- **Exercise objective**:
Entries follow. Give back exactly the lines starting at the one containing "Viewport: 272px width, 205px height." and ending at the one containing "You are a computer-use agent. The height", and no other lines.

- **Data extracts**:
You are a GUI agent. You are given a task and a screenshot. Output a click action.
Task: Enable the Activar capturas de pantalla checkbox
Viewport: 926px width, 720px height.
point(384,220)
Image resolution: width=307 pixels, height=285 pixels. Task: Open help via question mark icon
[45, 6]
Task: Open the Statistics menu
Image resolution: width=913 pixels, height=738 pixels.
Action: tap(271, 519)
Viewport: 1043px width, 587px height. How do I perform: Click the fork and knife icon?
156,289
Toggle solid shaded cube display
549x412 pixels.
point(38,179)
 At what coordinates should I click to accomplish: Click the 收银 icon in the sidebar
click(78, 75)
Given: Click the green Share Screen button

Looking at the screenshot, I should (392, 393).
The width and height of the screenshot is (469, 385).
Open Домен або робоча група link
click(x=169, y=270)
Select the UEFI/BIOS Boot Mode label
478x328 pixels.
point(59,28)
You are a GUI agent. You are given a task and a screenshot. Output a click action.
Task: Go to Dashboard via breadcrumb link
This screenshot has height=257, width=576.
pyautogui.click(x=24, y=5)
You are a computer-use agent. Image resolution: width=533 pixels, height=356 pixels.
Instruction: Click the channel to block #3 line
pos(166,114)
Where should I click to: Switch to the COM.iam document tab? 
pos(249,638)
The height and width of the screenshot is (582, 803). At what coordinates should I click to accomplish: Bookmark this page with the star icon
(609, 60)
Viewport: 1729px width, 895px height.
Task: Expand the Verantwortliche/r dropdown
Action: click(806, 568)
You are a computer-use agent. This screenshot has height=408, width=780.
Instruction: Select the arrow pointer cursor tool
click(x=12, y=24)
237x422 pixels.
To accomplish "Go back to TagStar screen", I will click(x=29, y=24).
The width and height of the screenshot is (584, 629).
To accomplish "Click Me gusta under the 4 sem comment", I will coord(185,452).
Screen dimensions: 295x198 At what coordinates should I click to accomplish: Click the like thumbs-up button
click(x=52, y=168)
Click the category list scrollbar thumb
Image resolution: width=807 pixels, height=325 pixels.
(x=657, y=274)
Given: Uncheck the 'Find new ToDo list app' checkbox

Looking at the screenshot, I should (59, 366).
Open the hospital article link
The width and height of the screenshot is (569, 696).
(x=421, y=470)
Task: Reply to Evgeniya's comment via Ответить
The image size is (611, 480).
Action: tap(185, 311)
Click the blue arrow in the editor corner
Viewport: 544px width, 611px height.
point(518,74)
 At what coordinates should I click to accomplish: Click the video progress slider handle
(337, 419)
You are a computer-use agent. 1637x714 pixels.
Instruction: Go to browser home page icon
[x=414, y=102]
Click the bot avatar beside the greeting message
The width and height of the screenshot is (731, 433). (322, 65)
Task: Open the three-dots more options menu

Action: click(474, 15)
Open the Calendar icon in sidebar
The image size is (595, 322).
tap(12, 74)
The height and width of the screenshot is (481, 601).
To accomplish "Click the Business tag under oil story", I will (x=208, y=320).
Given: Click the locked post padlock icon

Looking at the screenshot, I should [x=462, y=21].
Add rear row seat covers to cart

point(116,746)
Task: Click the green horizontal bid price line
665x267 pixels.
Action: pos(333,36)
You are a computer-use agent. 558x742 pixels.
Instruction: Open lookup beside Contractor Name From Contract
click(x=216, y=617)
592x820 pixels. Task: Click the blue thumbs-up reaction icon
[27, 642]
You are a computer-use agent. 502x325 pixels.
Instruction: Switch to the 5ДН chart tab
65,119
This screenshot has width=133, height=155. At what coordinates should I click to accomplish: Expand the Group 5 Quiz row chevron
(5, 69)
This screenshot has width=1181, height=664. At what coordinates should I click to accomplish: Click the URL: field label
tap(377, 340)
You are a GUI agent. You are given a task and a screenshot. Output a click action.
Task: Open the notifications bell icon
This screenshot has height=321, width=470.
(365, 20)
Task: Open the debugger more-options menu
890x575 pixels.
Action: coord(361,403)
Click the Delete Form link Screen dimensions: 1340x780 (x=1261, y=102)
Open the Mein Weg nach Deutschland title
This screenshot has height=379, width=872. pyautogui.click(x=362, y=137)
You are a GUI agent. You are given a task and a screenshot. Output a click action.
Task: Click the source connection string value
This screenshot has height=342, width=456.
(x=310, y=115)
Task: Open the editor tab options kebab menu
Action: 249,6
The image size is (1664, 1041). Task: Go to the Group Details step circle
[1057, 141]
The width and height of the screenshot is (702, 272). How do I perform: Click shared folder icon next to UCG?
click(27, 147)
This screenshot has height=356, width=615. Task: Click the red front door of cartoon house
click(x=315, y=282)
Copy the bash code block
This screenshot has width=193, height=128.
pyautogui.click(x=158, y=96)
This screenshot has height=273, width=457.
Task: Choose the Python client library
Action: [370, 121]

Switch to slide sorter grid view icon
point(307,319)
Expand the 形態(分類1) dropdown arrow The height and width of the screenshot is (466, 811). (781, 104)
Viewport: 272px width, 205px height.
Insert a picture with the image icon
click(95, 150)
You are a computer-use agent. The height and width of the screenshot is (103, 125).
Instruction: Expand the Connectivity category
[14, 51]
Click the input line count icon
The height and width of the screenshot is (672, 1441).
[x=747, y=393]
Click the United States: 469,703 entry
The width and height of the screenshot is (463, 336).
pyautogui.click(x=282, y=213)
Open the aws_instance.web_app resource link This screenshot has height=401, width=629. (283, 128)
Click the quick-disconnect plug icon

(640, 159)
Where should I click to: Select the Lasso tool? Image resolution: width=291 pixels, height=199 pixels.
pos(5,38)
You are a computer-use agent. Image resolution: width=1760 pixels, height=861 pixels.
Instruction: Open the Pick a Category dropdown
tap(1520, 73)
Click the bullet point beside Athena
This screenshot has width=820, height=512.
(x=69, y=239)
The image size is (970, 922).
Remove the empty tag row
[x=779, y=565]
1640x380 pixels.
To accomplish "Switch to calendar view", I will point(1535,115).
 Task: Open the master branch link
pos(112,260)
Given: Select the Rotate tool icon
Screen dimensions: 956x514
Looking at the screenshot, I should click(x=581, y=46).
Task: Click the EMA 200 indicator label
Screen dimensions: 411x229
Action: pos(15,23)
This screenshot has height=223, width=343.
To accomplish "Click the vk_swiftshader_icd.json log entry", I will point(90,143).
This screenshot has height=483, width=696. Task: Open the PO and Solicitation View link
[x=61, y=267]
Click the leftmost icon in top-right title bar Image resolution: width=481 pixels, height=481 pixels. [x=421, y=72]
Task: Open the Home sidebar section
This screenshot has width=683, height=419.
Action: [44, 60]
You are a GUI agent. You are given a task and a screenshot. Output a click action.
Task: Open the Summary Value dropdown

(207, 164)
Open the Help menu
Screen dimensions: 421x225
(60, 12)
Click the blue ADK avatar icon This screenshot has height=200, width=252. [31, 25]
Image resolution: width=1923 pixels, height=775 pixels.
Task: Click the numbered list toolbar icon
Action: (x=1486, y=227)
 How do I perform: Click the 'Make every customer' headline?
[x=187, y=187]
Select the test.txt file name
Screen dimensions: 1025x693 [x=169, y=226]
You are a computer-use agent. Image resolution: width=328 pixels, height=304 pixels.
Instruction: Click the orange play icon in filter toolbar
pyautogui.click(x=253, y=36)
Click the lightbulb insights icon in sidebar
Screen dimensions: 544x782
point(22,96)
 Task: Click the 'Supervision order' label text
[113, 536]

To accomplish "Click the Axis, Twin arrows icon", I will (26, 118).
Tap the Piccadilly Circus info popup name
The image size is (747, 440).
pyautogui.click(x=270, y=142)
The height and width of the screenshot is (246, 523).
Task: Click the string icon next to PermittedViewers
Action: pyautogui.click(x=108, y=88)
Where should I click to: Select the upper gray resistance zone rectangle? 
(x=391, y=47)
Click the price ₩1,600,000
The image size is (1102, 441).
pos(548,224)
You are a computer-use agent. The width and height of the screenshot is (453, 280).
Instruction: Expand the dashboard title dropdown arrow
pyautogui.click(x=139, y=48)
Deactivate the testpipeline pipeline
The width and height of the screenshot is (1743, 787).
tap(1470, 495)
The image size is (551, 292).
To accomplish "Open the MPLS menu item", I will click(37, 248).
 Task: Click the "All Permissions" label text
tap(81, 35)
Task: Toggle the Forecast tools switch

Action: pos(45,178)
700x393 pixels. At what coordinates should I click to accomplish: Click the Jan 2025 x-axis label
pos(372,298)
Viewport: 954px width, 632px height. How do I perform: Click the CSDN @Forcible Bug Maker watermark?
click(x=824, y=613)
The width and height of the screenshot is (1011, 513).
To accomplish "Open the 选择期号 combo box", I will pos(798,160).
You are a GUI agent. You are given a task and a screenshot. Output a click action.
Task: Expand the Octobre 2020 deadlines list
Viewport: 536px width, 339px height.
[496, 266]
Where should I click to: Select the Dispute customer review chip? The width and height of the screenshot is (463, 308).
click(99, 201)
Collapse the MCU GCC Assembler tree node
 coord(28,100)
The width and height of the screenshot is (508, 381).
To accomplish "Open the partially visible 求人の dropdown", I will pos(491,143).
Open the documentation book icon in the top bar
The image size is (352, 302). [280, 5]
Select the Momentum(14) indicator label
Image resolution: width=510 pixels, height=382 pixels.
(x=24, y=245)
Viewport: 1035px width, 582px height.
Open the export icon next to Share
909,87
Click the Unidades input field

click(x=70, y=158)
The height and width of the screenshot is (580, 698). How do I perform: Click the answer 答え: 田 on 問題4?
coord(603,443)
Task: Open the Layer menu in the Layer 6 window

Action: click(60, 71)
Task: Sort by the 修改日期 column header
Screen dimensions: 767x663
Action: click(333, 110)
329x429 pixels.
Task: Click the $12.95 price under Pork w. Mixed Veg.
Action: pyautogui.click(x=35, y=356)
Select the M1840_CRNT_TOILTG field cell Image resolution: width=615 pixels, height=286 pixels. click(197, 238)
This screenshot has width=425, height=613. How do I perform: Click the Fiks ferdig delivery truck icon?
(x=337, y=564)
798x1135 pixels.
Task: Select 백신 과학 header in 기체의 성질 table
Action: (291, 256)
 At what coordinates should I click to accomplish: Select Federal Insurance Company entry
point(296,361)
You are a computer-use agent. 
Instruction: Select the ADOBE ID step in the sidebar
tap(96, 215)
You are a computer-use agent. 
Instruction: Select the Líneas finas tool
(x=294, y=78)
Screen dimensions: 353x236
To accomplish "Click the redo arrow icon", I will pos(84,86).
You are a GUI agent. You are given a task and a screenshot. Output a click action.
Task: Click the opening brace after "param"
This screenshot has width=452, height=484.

- **Exercise result**:
Viewport: 272px width, 205px height.
Insert a picture with the image icon
click(95, 150)
You are a computer-use agent. The height and width of the screenshot is (103, 125).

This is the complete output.